AP: Yeah, I’m the brassy, obnoxious, unembarrassable American and he sort of gets to play the straight man. But occasionally we’ll turn the tables on each other and those are always very magic stage moments, where Neil actually manages to embarrass me. He does it occasionally.
It must be quite a strange experience, working together as a couple.
AP: Yeah, we definitely were putting ourselves in a petri dish to see what would happen and the two of us are both very accustomed to being in total control of a stage when we’re on it. Neil does a lot of readings and Neil Gaiman shows and he’s a master at controlling the stage. And I’ve been a solo performer for years and I’m a master of controlling the stage in my own way. And we definitely butted heads when it came to little decisions about how things were gonna run or what order we were gonna do things in… But like any experience like this in a marriage, it was a learning and growing experience. I mean, you really could look at shows like that as a fantastic metaphor for marriage in general. Because you’re in a space which necessitates listening and compromise and dual strategising because you’ve chosen not to do a solo show [laughs]. You’ve chosen to do the double-act and that comes along with its own mountain of pros and cons.

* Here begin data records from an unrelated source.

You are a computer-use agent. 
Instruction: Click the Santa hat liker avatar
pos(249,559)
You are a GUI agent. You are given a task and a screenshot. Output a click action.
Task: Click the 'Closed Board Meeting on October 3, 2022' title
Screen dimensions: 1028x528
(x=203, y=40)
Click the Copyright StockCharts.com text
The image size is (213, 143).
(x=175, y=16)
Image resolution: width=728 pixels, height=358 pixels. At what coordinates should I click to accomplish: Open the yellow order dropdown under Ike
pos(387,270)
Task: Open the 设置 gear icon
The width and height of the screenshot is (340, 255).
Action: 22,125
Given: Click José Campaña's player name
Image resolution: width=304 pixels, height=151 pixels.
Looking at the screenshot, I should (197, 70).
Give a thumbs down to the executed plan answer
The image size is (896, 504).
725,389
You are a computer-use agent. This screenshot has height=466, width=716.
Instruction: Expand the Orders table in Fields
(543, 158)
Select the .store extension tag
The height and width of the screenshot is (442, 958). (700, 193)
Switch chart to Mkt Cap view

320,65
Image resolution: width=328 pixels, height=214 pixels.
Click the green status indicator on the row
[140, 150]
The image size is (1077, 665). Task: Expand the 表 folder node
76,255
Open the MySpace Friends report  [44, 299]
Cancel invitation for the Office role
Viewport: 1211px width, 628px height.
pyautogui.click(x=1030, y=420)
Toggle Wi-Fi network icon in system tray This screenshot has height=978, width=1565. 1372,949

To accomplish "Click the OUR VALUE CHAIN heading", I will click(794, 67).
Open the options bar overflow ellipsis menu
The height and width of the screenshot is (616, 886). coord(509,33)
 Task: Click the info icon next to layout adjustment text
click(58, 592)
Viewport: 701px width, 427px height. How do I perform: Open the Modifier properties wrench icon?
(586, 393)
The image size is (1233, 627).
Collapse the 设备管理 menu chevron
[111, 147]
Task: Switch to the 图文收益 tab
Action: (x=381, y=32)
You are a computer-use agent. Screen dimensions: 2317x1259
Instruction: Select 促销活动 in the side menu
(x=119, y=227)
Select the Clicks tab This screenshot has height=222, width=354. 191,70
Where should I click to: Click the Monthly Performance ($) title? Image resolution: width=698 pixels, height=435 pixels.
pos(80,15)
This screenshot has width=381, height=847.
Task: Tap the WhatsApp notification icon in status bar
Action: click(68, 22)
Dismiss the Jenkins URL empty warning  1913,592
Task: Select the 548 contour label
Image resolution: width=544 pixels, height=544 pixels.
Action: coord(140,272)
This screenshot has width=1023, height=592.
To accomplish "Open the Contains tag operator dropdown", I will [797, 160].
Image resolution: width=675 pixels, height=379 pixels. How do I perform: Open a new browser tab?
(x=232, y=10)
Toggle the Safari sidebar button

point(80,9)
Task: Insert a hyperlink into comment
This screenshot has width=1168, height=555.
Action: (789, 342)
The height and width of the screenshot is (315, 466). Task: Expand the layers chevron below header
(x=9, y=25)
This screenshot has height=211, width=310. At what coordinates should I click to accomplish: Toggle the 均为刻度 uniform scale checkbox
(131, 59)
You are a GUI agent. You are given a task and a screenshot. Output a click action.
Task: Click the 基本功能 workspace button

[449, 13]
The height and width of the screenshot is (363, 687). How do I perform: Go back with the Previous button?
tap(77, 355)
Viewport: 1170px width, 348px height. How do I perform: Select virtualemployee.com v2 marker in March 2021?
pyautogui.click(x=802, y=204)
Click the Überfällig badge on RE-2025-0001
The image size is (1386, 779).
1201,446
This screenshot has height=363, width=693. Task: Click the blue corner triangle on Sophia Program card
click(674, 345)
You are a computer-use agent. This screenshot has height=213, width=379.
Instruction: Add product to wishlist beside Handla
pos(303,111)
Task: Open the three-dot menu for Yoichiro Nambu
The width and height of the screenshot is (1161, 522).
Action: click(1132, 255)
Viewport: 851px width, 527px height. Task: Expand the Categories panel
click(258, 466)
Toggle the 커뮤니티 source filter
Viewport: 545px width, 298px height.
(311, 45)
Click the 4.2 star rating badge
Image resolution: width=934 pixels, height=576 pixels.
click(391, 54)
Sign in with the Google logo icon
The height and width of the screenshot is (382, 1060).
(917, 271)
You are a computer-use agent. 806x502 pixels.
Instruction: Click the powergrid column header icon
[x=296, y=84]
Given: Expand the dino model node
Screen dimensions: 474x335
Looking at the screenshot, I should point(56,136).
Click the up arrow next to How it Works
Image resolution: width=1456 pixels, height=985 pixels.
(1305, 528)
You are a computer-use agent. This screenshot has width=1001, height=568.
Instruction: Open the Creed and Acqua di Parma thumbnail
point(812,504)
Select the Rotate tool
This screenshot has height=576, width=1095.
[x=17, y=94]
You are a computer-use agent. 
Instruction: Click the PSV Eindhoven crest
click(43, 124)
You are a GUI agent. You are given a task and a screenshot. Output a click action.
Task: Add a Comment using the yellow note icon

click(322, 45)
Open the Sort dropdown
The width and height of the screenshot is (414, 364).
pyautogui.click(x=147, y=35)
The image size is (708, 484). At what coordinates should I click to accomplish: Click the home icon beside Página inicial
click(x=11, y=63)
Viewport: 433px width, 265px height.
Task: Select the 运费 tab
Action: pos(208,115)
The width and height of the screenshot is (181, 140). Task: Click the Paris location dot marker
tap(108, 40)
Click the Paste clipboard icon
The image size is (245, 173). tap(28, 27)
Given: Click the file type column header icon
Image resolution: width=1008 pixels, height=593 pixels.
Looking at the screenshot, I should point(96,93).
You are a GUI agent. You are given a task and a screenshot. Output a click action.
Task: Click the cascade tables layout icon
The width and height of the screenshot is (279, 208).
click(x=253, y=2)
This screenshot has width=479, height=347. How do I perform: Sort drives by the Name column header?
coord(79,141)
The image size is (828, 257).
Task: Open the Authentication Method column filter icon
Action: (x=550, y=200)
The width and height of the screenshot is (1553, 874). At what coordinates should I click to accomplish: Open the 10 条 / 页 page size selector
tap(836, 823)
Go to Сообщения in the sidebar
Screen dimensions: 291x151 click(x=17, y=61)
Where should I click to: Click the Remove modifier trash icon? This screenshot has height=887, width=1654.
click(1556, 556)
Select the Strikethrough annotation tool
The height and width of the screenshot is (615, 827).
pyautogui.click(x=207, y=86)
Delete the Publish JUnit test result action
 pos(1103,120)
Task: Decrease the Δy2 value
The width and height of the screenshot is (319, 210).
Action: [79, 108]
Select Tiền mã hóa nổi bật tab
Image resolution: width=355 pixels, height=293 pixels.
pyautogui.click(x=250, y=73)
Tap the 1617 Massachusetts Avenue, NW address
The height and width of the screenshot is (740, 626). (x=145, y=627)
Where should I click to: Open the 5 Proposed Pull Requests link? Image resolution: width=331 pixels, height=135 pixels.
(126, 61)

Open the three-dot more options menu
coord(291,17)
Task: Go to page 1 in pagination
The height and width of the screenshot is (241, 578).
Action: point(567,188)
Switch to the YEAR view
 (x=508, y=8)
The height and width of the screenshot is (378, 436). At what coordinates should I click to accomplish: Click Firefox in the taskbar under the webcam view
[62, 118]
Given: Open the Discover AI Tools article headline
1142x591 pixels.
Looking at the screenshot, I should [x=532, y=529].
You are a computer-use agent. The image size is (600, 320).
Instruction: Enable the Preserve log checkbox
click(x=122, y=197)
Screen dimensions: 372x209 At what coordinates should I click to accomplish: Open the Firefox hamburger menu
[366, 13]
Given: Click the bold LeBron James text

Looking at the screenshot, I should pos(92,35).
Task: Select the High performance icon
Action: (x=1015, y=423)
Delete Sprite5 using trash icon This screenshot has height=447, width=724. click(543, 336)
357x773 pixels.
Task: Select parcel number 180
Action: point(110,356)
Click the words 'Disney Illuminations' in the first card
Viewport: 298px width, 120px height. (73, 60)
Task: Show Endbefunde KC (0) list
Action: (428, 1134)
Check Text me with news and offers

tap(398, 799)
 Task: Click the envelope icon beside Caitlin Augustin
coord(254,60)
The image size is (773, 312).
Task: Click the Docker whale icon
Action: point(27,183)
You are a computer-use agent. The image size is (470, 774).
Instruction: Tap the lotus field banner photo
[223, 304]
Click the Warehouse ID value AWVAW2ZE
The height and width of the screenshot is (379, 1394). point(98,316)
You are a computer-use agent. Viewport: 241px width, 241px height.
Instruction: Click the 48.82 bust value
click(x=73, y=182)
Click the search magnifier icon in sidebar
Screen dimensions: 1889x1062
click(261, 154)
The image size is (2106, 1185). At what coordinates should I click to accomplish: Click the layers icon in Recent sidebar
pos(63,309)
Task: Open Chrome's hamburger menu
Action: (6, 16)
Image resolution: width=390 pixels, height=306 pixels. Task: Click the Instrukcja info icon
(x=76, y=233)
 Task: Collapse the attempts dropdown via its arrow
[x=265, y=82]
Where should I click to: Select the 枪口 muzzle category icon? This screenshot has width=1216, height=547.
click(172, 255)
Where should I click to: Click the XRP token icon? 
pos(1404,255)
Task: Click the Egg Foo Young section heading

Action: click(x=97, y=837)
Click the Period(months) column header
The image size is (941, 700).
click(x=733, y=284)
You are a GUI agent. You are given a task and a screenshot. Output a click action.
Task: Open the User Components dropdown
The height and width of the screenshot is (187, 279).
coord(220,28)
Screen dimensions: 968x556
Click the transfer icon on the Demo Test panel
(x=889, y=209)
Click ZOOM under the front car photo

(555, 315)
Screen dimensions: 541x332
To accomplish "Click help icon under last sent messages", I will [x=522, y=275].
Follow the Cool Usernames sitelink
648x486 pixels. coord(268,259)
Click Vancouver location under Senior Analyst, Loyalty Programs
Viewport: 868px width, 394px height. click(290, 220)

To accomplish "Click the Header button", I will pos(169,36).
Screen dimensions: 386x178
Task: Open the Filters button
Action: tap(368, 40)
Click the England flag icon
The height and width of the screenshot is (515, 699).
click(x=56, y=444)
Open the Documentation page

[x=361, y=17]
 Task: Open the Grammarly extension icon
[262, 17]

NG: There’s so much stuff we won’t do. This is like this tiny sliver of an intersection of a Venn diagram. This is the place where we will do it. And we’ll have fun. But people say, "Oh, why don’t you do a musical together? Why won’t you do a big project?" And it’s like, no. Both of us like having somebody to come home to where we can say, "That person I’m working with is an absolute idiot." And the idea that you couldn’t leave work at work, I don’t think either of us like that idea. And the nice thing about ‘An Evening With Neil & Amanda’ is that we can do it every now and again. It doesn’t have a setlist. It’s just the stuff that we feel like playing and the stuff that I feel like reading… And we both see it also like… one of the nice things about weddings is that they’re the place where the bride’s friends and family and the groom’s friends and family actually come together and get to meet and all be in the same room and sometimes discover that they have things in common, they get to laugh at the same jokes and cry at the same things. And that makes me happy.
AP: Our fanbases are respectively so intelligent and open-minded and awesome that there was no worry that there would be any schism. And there wasn’t. It was wonderful. If anything it did have that wonderful feeling of being at a giant wedding party and everyone’s very excited to see and meet each other… It seems like it will be an ever-morphing excuse for Neil and I to just be onstage and bring our fan communities together. And the definition of it will change as the years go on, but it’s always going to include Neil reading things, me singing things, us doing silly stuff together, inviting our friends onstage to share their readings or music or whatever may be. It’s an expanded living room. That’s the way I look at it. An expanded living room with a ticket price.